"We are certainly not leaving Chicago thinking we can't win," Flyers forward Daniel Briere said. "A bounce here going our way and the series could be tied, 1-1. But we are down 2-0. We can't change that."
The Flyers' 2-1 loss to the Chicago Blackhawks in Game 2 of the Stanley Cup Finals at the United Center on Monday was preceded by a 6-5 loss in Game 1. So far the Finals is shaping up much like the second-round series when the Flyers dropped the first two games by one goal to the Boston Bruins, who tagged on a Game 3 victory in Philly.
The difference, however, is that the Flyers are generally healthy now. They got a boost in Game 4 of the second round when forward Simon Gagne returned from a toe injury then rallied around goalie Michael Leighton after Brian Boucher went down injured in Game 5. Forwards Jeff Carter and Ian Laperriere, and Boucher have also returned to the lineup.
Briere said his team isn't in need of reinforcements.

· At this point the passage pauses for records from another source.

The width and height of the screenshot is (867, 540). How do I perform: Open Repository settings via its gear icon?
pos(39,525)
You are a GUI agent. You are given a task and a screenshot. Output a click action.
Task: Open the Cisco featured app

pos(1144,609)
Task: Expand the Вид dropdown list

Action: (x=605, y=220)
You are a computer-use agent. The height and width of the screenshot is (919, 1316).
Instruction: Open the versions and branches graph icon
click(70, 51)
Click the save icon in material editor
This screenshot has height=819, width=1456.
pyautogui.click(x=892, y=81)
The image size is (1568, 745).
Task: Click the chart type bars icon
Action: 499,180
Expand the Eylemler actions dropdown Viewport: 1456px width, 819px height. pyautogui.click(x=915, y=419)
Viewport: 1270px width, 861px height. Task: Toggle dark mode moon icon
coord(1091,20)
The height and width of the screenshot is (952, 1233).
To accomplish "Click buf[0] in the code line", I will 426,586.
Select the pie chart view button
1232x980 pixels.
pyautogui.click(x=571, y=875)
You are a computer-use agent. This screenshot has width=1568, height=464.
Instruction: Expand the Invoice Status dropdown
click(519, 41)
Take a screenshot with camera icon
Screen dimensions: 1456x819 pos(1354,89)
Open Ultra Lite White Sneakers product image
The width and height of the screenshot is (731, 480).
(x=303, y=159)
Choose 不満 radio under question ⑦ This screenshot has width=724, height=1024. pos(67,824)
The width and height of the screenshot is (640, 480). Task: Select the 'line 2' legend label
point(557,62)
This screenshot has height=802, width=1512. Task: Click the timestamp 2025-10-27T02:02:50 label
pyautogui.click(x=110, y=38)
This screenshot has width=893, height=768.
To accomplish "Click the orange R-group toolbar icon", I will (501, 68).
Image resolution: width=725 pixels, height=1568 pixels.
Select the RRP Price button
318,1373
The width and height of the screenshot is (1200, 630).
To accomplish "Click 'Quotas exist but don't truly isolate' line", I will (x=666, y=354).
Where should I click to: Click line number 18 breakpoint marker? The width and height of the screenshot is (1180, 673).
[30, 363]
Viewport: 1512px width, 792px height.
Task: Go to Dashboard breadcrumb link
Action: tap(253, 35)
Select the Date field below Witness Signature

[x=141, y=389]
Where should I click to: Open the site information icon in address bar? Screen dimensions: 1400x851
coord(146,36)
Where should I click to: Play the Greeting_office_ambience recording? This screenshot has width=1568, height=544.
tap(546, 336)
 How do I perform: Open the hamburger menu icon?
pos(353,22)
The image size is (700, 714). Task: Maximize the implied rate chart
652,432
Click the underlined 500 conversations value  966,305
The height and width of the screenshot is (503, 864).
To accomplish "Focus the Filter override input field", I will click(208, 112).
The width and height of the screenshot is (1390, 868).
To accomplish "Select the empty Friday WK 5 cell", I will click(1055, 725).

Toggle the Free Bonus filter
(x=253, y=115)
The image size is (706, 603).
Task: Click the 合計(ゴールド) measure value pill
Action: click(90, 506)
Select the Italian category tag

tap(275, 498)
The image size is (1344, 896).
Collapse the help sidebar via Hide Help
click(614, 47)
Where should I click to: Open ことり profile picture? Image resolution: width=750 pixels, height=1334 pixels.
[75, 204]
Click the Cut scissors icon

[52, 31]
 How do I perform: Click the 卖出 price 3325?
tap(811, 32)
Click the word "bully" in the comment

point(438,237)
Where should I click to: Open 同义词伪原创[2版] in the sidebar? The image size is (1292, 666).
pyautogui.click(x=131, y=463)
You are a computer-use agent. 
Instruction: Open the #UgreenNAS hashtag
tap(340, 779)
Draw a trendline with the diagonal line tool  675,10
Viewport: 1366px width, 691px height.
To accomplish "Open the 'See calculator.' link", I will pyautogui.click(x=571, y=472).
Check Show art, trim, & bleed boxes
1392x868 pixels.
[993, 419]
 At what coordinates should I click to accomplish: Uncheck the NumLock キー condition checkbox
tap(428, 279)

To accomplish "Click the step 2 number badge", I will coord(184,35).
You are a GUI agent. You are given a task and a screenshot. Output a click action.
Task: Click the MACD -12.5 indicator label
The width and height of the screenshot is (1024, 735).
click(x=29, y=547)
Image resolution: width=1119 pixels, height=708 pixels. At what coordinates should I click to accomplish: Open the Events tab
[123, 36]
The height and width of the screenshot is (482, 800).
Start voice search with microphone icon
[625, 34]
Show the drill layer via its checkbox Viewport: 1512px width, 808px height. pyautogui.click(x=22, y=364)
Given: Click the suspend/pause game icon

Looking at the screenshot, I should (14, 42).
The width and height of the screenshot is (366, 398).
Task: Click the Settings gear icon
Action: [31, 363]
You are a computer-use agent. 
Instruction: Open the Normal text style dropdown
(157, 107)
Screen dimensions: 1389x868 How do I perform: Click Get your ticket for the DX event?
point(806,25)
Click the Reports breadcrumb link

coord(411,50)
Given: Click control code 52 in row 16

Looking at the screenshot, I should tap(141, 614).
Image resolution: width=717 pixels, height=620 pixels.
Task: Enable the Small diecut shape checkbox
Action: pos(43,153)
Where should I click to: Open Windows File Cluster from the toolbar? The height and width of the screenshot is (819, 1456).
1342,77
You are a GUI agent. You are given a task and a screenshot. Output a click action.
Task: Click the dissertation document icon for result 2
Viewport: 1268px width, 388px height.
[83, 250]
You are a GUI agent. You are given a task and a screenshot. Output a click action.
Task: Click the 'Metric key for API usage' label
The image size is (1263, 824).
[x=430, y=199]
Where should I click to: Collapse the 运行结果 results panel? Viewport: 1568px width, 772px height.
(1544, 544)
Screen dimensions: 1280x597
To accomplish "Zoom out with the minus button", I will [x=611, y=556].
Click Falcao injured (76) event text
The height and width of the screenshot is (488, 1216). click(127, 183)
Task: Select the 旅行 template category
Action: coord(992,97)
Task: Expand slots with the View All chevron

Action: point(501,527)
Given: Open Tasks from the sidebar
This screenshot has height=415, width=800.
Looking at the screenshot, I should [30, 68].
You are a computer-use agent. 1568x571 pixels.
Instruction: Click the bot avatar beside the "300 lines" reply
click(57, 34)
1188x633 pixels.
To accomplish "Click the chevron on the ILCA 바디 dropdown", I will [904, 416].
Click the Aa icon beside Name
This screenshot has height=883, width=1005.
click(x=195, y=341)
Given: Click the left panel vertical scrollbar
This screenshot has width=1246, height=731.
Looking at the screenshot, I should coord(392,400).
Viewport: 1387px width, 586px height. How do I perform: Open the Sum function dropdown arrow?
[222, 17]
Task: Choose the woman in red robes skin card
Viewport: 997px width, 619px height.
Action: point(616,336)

"The guys who are in the room is all we can rely on," Briere said. "That's what we've been doing since the beginning of the year. We haven't had many additions. At the trading deadline, there were no trades. These guys have been doing the job the whole year and that's not going to change now."
The addition of forward Daniel Carcillo -- who had been a healthy scratch the three prior games -- to the Flyers' lineup seemed to add some punch. He logged 11 minutes and jawed with any Blackhawks player within earshot, although he finished a minus-1 with no points.
Not that the Flyers haven't gone against it this postseason, but history isn't on their side. Clubs with the home-ice advantage who win the first two games have gone on to win the Stanley Cup 31 of 33 times (93.9 percent). The 1971 Blackhawks and 2009 Detroit Red Wings were the only two teams to squander the advantage.
"It's a hole, but it's not anything we can't get out of," Gagne said.